▶ _Suas tarefas_:
1. Liste os tipos de questões às quais, segundo o trecho fornecido, se relacionam em especial as reformas do Texto Supremo.
2. Indique se cada afirmação abaixo está de acordo com o trecho fornecido. Responda sim ou não e cite as palavras do trecho que decidem a questão.
(a) A Constituição Federal foi promulgada em 1988.
(b) A Emenda Constitucional n. 19 é de 4 de junho de 1999.
(c) A globalização da economia é apontada como um dos fatores que impuseram as reformas.
3. Responda com base no trecho fornecido:
(a) Desde qual campanha o País vive um processo de redemocratização?
(b) Que princípio foi incluído pela Emenda Constitucional n. 19?
(c) Em quem deve estar focada a ação governamental demandada pela globalização da economia?

▶ _Trecho fornecido_:

▶

Desde a Campanha das "Diretas Já", nosso País vive um processo de redemocratização que, no plano jurídico, teve como marco a promulgação da Constituição Federal de 1988 e, presentemente, traduz-se nas várias "reformas", em tramitação ou já consolidadas, que o Texto Supremo vem sofrendo, em especial as relacionadas a questões administrativas, jurisdicionais, políticas e tributárias.

Tais "reformas" da Lei Fundamental, além de serem fruto do fortalecimento do Parlamento e do maior controle que a população exerce sobre a conduta das autoridades constituídas, no contexto democrático, também foram impostas pelo fenômeno da globalização da economia que demanda uma ação governamental focada no cidadão-usuário, com ênfase à flexibilização dos procedimentos e racionalização dos gastos públicos.

No que concerne, mais especificamente, ao impacto das citadas "reformas" no regime jurídico dos servidores públicos, destacam-se as alterações introduzidas pela Emenda Constitucional n. 19, de 4 de junho de 1998, plasmadas pela inclusão do princípio da eficiência como vetor da atividade estatal.

◀

▶ _Informações extraídas_:
▶

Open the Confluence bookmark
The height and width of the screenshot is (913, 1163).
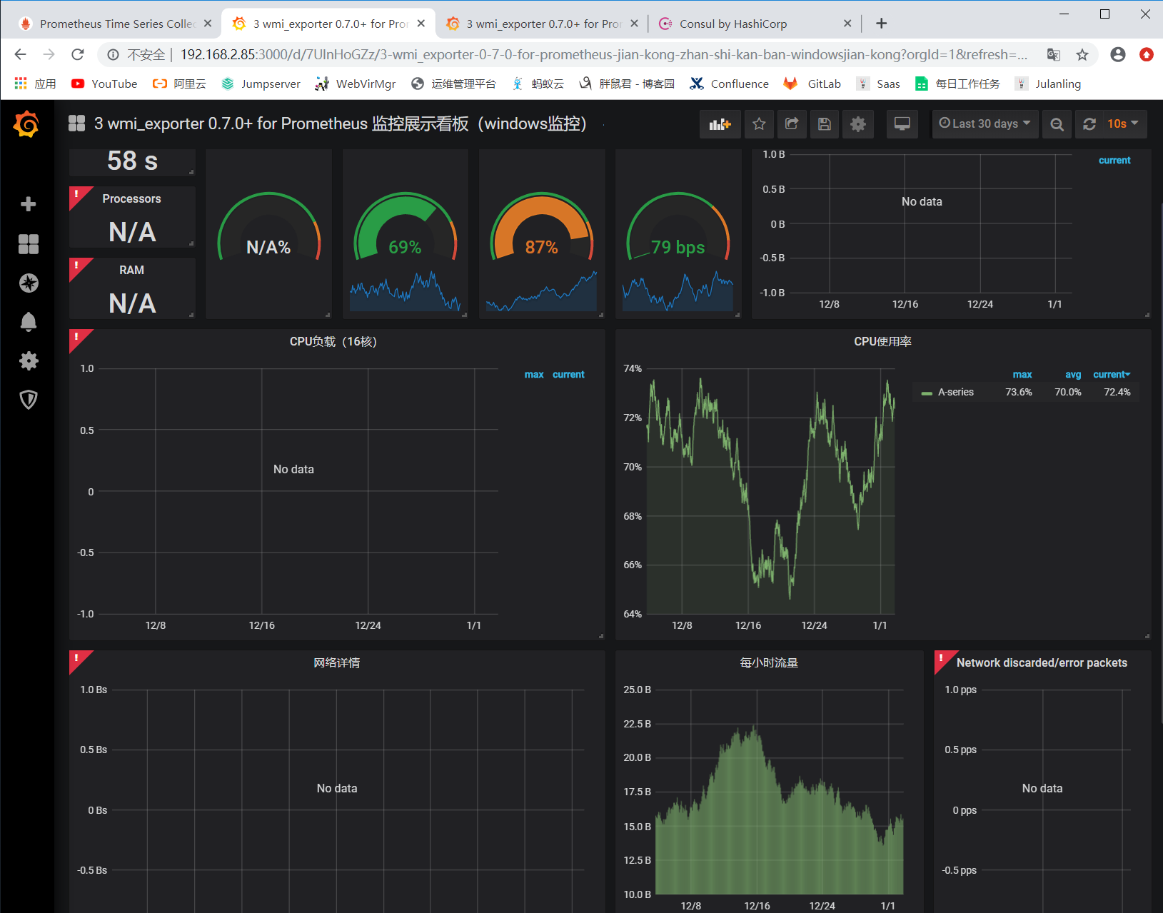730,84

◀
▶

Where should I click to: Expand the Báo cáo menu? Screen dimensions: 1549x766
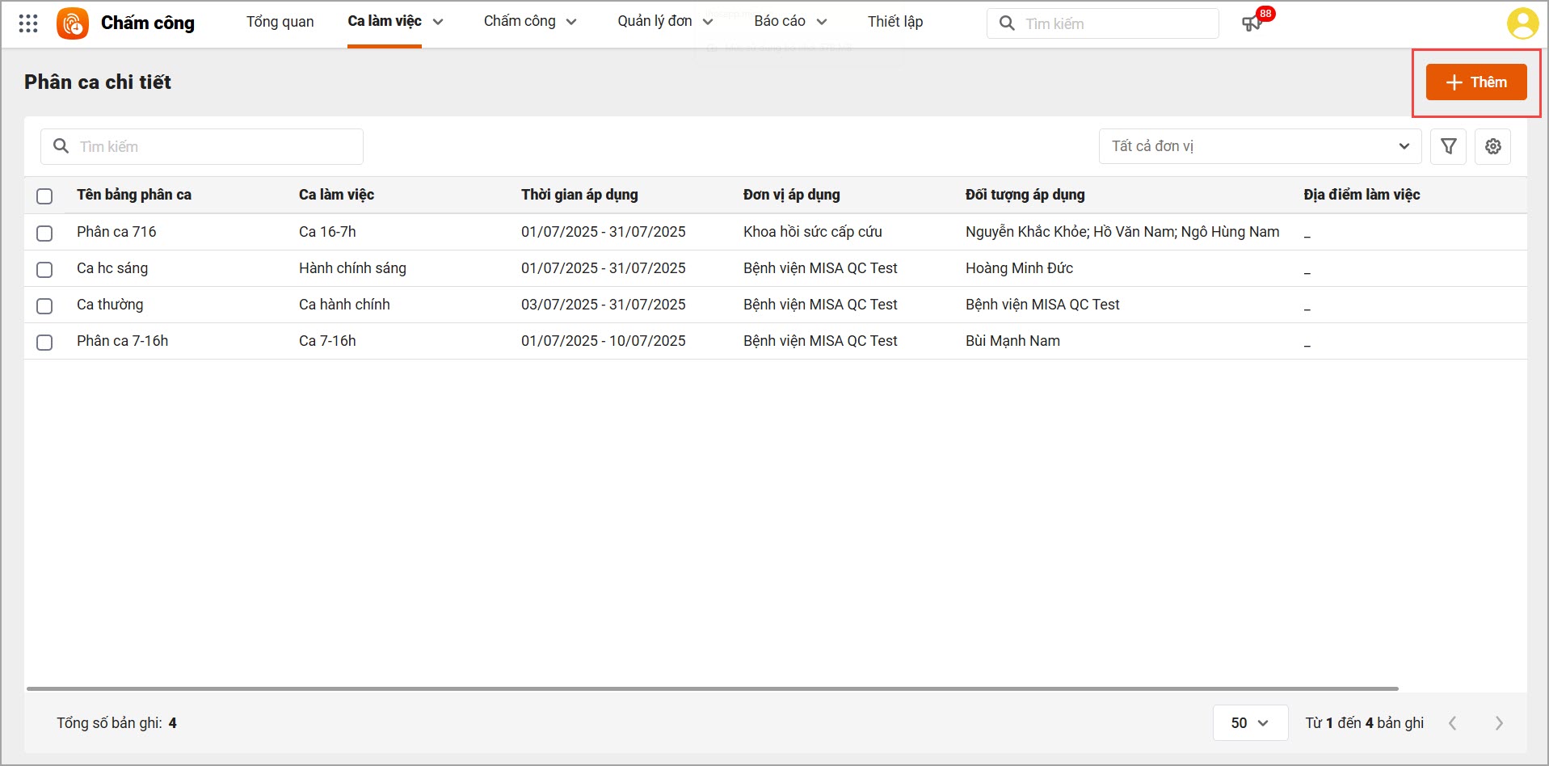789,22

◀

▶ _Conjunto de respostas_:
1.
- administrativas
- jurisdicionais
- políticas
- tributárias

2.
(a) Sim: "a promulgação da Constituição Federal de 1988"
(b) Não: "Emenda Constitucional n. 19, de 4 de junho de 1998"
(c) Sim: "também foram impostas pelo fenômeno da globalização da economia"

3.
(a) Desde a Campanha das "Diretas Já".
(b) O princípio da eficiência.
(c) No cidadão-usuário.